DATA TO USE ::
= = = = = = =
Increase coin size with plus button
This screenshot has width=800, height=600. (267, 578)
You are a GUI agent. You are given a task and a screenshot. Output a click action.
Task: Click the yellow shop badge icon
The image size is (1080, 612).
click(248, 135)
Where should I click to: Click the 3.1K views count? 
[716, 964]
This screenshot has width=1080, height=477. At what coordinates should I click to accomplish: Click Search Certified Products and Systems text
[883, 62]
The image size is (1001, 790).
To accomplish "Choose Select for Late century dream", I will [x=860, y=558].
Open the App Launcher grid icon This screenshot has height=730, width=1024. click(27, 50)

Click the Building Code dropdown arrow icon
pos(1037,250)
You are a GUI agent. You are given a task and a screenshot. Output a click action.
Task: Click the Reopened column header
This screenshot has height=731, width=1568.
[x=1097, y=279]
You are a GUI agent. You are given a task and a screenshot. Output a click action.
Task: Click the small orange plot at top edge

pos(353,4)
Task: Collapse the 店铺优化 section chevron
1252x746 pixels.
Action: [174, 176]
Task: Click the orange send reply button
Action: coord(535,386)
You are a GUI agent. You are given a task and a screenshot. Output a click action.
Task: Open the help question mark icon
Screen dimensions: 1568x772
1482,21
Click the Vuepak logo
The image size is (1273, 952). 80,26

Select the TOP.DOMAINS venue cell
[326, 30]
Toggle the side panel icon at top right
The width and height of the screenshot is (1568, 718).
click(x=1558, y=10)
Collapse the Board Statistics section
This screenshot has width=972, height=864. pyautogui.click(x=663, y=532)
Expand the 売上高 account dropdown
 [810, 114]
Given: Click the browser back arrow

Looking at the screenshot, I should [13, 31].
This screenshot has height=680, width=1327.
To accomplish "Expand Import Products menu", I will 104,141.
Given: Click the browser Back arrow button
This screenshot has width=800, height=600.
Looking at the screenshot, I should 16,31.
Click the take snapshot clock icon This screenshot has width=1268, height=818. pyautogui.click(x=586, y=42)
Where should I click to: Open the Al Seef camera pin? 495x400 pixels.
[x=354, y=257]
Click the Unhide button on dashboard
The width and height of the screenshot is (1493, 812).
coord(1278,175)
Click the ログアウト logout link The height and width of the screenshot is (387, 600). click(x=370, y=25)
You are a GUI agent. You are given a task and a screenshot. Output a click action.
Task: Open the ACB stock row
= = = = = = =
PROMPT :: The full listing above needs to be output exactly.

COMPLETED EXERCISE ::
Increase coin size with plus button
This screenshot has width=800, height=600. (267, 578)
You are a GUI agent. You are given a task and a screenshot. Output a click action.
Task: Click the yellow shop badge icon
The image size is (1080, 612).
click(248, 135)
Where should I click to: Click the 3.1K views count? 
[716, 964]
This screenshot has width=1080, height=477. At what coordinates should I click to accomplish: Click Search Certified Products and Systems text
[883, 62]
The image size is (1001, 790).
To accomplish "Choose Select for Late century dream", I will [x=860, y=558].
Open the App Launcher grid icon This screenshot has height=730, width=1024. click(27, 50)

Click the Building Code dropdown arrow icon
pos(1037,250)
You are a GUI agent. You are given a task and a screenshot. Output a click action.
Task: Click the Reopened column header
This screenshot has height=731, width=1568.
[x=1097, y=279]
You are a GUI agent. You are given a task and a screenshot. Output a click action.
Task: Click the small orange plot at top edge

pos(353,4)
Task: Collapse the 店铺优化 section chevron
1252x746 pixels.
Action: [174, 176]
Task: Click the orange send reply button
Action: coord(535,386)
You are a GUI agent. You are given a task and a screenshot. Output a click action.
Task: Open the help question mark icon
Screen dimensions: 1568x772
1482,21
Click the Vuepak logo
The image size is (1273, 952). 80,26

Select the TOP.DOMAINS venue cell
[326, 30]
Toggle the side panel icon at top right
The width and height of the screenshot is (1568, 718).
click(x=1558, y=10)
Collapse the Board Statistics section
This screenshot has width=972, height=864. pyautogui.click(x=663, y=532)
Expand the 売上高 account dropdown
 [810, 114]
Given: Click the browser back arrow

Looking at the screenshot, I should [13, 31].
This screenshot has height=680, width=1327.
To accomplish "Expand Import Products menu", I will 104,141.
Given: Click the browser Back arrow button
This screenshot has width=800, height=600.
Looking at the screenshot, I should 16,31.
Click the take snapshot clock icon This screenshot has width=1268, height=818. pyautogui.click(x=586, y=42)
Where should I click to: Open the Al Seef camera pin? 495x400 pixels.
[x=354, y=257]
Click the Unhide button on dashboard
The width and height of the screenshot is (1493, 812).
coord(1278,175)
Click the ログアウト logout link The height and width of the screenshot is (387, 600). click(x=370, y=25)
You are a GUI agent. You are given a task and a screenshot. Output a click action.
Task: Open the ACB stock row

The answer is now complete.